**YOUR TASK**
Go through the entries below and work out how many lines include "computer". Answer with the number only.

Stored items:
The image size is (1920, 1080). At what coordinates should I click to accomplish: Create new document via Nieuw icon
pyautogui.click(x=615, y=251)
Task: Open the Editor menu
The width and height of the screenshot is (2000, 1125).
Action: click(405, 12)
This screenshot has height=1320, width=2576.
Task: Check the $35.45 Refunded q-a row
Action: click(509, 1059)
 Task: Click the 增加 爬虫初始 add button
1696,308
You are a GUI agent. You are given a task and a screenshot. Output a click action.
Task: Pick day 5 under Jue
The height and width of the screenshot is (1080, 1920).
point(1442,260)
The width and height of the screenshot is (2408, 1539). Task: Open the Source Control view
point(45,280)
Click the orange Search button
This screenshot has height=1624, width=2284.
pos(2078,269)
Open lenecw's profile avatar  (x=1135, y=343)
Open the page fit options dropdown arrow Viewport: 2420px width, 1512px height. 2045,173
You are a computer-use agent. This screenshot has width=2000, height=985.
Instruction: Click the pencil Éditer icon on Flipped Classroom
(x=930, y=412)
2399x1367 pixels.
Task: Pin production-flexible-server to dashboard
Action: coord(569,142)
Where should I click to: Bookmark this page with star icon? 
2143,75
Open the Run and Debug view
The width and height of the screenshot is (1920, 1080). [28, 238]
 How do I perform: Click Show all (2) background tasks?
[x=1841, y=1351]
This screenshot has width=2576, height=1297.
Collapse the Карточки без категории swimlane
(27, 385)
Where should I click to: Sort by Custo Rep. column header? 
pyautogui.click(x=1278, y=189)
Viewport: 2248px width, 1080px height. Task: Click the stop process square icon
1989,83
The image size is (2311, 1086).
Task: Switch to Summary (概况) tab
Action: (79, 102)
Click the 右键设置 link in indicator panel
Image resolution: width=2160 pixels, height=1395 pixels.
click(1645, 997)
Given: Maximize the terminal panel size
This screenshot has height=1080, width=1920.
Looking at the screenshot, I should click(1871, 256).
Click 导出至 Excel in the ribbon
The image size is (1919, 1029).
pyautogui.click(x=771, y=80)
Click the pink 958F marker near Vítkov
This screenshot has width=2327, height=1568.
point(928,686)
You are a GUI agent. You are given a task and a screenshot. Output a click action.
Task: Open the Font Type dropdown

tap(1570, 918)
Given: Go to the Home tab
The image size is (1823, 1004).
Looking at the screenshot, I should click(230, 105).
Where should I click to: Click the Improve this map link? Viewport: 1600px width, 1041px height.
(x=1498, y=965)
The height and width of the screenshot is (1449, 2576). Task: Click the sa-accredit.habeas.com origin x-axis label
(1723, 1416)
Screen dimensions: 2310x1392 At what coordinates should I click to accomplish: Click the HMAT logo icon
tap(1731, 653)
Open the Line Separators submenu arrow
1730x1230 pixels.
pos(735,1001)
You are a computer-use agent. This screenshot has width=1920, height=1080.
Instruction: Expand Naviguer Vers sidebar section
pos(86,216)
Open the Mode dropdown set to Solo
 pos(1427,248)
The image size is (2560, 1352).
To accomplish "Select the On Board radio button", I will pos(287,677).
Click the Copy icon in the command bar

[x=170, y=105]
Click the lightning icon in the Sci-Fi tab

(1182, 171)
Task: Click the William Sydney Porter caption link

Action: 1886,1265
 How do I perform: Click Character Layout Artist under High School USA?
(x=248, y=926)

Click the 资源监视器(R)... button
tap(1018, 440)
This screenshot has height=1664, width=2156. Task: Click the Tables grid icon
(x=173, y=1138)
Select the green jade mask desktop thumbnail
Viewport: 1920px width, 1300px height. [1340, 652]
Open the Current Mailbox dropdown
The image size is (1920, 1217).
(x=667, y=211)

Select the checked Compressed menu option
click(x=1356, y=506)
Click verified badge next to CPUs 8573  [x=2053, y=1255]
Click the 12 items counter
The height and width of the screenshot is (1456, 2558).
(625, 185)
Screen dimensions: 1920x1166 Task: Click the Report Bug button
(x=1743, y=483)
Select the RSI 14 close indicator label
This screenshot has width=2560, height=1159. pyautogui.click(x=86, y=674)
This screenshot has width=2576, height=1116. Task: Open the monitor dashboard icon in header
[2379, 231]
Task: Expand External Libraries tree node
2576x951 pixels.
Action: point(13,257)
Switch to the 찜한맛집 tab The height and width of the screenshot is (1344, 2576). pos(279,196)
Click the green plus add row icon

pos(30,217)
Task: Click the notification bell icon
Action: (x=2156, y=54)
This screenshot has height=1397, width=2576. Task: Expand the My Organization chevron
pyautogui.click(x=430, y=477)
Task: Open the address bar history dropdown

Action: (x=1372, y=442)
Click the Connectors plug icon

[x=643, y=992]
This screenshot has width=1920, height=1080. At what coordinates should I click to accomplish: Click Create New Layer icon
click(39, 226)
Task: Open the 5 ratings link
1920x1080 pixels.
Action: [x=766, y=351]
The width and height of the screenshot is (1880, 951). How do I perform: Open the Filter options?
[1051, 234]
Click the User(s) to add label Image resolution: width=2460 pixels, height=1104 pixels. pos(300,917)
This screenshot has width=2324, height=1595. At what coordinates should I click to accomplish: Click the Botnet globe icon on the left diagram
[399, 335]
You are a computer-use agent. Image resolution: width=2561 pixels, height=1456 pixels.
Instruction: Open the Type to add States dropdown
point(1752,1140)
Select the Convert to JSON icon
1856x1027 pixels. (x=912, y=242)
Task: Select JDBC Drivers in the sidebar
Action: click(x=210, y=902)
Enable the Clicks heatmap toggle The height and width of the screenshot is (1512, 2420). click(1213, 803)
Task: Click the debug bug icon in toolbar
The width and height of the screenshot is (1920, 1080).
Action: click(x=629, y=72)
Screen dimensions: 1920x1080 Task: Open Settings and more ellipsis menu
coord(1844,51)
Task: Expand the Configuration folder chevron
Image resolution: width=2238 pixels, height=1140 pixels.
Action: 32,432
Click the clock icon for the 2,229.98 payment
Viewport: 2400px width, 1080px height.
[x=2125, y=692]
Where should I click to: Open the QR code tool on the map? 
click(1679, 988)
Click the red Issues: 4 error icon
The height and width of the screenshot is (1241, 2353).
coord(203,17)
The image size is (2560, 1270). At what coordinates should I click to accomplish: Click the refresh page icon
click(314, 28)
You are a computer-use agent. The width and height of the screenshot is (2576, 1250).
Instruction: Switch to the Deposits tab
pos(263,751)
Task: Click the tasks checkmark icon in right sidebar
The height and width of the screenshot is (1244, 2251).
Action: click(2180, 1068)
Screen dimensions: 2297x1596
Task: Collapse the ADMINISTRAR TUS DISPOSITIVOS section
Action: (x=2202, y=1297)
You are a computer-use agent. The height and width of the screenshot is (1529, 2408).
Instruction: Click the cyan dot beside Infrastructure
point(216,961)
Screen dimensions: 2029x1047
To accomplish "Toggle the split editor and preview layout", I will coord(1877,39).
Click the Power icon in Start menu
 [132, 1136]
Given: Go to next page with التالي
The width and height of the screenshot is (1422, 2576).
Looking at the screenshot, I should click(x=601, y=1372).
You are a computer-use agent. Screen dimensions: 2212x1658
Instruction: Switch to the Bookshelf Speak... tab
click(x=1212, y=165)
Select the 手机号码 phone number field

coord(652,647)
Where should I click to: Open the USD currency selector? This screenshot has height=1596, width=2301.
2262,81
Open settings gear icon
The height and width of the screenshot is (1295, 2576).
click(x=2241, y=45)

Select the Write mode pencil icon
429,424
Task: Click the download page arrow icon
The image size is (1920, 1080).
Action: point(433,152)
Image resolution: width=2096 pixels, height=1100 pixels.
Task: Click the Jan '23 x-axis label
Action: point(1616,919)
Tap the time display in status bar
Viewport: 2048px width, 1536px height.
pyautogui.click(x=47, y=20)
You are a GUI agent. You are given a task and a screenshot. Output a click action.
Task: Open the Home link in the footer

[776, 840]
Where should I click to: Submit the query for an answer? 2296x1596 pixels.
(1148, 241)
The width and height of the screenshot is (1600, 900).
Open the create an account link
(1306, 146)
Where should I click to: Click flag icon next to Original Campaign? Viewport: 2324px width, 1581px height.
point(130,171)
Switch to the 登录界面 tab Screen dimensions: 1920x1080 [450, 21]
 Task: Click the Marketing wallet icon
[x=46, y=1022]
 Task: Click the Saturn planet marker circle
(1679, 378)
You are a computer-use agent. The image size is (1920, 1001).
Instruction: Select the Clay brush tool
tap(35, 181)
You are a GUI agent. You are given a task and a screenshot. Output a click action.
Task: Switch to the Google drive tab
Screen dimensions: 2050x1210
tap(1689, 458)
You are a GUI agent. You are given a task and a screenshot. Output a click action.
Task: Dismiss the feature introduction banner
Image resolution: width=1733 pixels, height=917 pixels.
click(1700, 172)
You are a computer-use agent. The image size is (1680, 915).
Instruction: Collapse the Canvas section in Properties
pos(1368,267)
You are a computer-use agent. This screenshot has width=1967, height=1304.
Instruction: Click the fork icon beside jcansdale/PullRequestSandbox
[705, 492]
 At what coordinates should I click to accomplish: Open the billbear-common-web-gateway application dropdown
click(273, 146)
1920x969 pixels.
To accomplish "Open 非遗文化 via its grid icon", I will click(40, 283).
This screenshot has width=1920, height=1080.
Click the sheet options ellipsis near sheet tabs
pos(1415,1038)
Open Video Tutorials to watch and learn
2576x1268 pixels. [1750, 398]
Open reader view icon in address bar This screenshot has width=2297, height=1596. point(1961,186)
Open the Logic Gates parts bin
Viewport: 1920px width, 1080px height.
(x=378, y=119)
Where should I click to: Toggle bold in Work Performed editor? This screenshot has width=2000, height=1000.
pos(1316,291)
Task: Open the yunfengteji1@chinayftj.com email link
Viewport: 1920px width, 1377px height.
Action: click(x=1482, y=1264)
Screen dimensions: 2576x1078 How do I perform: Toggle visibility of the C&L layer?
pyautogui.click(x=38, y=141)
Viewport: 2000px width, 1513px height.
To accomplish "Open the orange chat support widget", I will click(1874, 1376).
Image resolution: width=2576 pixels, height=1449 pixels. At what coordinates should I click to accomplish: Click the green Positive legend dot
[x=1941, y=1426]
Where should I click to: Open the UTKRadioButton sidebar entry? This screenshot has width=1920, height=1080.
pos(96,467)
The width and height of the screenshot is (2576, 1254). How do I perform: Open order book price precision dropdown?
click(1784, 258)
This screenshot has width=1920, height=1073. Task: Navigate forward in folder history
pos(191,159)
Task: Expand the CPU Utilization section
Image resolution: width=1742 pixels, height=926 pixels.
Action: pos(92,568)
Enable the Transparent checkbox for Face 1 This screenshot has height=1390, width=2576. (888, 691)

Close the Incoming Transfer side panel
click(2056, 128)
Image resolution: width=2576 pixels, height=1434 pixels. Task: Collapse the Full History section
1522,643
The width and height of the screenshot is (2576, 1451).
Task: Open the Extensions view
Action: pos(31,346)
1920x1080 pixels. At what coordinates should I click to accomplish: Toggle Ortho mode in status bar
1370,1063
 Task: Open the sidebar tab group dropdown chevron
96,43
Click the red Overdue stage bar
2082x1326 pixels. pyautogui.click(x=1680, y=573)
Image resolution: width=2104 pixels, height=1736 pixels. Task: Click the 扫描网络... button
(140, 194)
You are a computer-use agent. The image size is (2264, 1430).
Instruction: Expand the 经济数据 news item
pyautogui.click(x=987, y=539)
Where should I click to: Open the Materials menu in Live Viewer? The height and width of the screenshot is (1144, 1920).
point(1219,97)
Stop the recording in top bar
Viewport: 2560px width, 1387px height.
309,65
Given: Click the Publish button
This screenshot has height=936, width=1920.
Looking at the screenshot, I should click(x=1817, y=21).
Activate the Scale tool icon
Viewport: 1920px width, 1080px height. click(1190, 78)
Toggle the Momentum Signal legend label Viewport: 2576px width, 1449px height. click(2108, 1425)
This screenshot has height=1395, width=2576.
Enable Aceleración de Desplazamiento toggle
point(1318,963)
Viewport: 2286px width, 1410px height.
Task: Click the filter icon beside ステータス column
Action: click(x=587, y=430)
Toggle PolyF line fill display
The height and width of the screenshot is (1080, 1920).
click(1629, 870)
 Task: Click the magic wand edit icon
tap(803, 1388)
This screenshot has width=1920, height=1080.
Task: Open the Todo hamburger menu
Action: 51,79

**PROBLEM SOLUTION**
10